Wireshark-dev: Re: [Wireshark-dev] N in 1 packets
From: Guy Harris <guy@xxxxxxxxxxxx>
Date: Sun, 11 Dec 2011 13:59:37 -0800
On Dec 11, 2011, at 4:45 AM, Akos Vandra wrote:

> FYI:  Anyways the format of those 16-byte frames are - pardon the
> language - fucked up real bead, and a pain in the ass to understand
> and decode. Anyways, to answer your questions: they do not contain any
> interesting data, only that hey, here are another bunch of bytes, and
> its sole purpose is to keep up synchronization between the target and
> the tracer. If there is not enough data to be sent when the target
> finishes sending the last 16-byte frame, it pads them out with
> "zeroes". Actually it's not only zeroes, because of the lovely
> encoding of it, but practically they are padding bytes. Timestamp
> information is included within these 16-byte frames, along with the
> messages.

OK, so does that mean that the time stamp for the 16-byte frame applies to all messages that begin in that frame?  For example, if a frame has two complete messages and the beginning of a third message, would the time stamp for the frame apply to all three of those messages?

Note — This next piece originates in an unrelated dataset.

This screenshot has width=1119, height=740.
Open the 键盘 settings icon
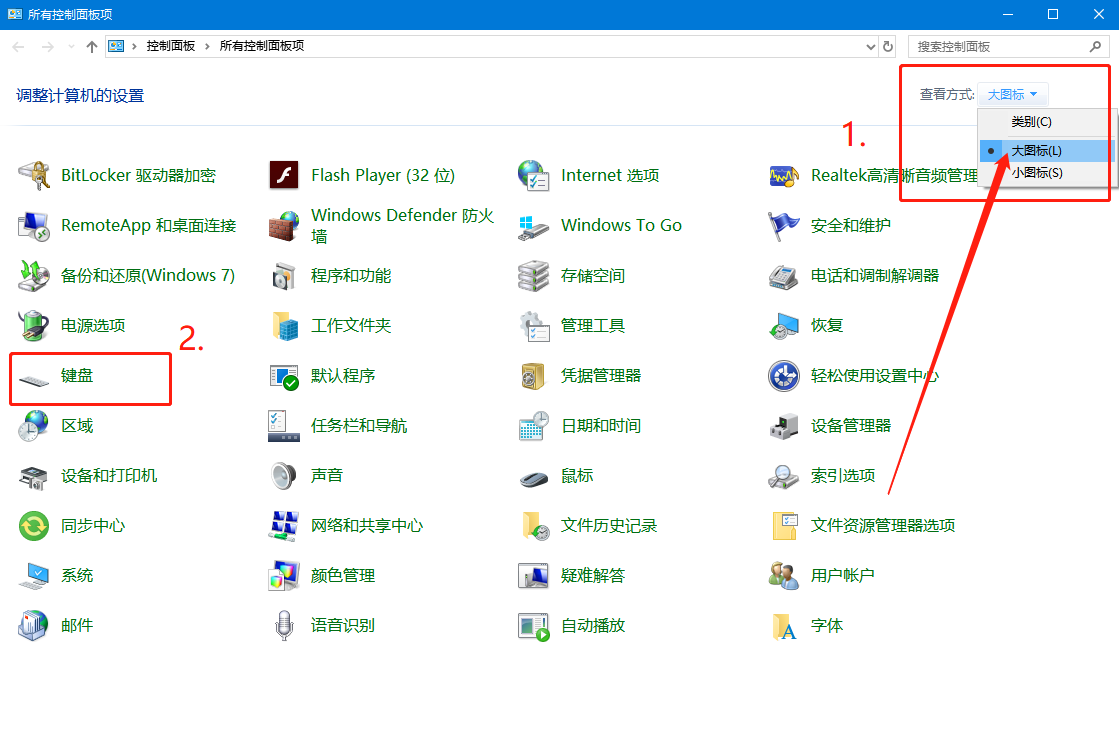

If so, my inclination would be to have libpcap deliver messages rather than frames, and have it provide, for all messages that begin in a frame, the time stamp of the frame for the time stamp of the message.

> I suppose (looking at only the sources, and mostly the socketcan
> libpcap source) that I need to add a new linktype to my data source

Yes, you need to get a new link-layer header type value assigned, for libpcap to return.

You'd ask for that on the tcpdump-workers list; you'd need to have a description of the messages.  Right now, that's being discussed in this thread, so we might as well come up with the right message format here before you ask for the link-layer type.